Mereka semua mengangguk setuju.
"Baik tuan."
Mereka mulai berpencar. Bryan bersama Rudy dan anak buahnya mencari dibagunan utama pabrik, dalam pencahayaan minim mereka masuk ke dalam gedung utama.
Bryan tak bisa membayangkan jika istrinya benar-benar ditahan dalam bangunan itu. Ia pasti ketakutan.
Dengan sangat teliti, ketiga tim penyelamat mencari Aluna di setiap sudut ruangan, menembus kegelapan dan udara dingin malam hari. Bangunan ini begitu luas jika tidak membagi dalam beberapa tim pasti akan memakan waktu yang cukup lama untuk bisa menemukan Aluna.
"Tuan, disana." Rudy menunjuk sebuah ruangan yang memantulkan cahaya.
"Hanya ini satu-satunya ruangan disini yang disinari cahaya!" Ucap anak buah Bryan.

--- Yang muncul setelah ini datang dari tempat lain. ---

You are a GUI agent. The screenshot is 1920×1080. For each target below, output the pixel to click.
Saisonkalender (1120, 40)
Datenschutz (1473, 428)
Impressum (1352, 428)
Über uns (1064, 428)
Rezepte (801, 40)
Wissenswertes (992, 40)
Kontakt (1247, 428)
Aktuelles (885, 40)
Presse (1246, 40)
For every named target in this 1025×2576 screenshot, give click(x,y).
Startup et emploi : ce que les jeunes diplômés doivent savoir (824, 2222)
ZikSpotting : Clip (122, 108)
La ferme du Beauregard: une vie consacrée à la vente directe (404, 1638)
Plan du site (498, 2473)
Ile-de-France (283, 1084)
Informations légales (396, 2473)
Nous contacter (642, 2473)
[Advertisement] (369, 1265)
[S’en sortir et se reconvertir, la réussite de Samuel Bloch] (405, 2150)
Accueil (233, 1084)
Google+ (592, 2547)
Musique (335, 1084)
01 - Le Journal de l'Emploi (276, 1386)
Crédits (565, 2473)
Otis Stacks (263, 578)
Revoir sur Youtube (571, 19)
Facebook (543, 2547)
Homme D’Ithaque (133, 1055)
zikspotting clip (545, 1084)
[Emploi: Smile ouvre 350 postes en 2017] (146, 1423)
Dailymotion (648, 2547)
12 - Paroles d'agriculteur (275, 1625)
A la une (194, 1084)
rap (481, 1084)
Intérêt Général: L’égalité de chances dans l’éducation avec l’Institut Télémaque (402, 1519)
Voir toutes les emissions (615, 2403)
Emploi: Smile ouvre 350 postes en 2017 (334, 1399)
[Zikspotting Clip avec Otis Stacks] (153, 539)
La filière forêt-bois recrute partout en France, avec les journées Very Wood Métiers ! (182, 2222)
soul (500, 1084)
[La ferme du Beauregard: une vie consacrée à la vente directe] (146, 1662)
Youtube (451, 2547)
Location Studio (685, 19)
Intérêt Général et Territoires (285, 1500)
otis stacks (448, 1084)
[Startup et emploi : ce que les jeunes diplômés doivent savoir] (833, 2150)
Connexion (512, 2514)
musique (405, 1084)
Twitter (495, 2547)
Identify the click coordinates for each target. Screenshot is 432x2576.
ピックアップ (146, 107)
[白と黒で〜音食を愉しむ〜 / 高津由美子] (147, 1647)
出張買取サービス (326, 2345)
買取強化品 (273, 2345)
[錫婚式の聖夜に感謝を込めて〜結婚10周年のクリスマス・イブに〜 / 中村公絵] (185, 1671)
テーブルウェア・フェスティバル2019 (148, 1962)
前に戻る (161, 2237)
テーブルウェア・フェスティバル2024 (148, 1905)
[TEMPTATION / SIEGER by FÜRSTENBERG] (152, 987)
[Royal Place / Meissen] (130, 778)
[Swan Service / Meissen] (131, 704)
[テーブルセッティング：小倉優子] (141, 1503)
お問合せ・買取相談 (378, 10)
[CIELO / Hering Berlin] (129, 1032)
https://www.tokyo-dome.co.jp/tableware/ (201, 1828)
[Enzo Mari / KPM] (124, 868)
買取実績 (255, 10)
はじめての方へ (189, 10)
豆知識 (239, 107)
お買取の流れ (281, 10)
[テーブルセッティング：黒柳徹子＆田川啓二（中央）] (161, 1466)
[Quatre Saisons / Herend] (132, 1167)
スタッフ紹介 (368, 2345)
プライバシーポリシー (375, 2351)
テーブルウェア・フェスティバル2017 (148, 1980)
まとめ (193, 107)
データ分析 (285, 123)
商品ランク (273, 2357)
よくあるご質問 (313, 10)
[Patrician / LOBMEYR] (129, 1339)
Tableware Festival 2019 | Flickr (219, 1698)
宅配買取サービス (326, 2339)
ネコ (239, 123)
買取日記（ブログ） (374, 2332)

"Apa mungkin Aluna disekap disana?"
"Ayo!"
Bryan dan tim berjalan dengan pelan mendekati ruangan itu.
Tap
Tap
Tap
Langkah kaki mereka semakin mendekat dan saat sudah berada di depan ruangan, pria itu mendengar suara tangisan seorang gadis.
"Dobrak!" Titah Bryan.
Brugh!
Dengan sekali tendang, pintu kayu lusuh itu hancur. Mereka segera berlari ke arah Aluna.
"Aluna!"
Bryan melihat keadaan istrinya yang tak berdaya segera berlari menghajar dan menerjang semua para penculik. Ia dibantu anak buahnya mendaratkan bogem mentah ke wajah mereka.
Bugh!
Bugh!
"Brengsek kalian, berani-beraninya menculik istriku!"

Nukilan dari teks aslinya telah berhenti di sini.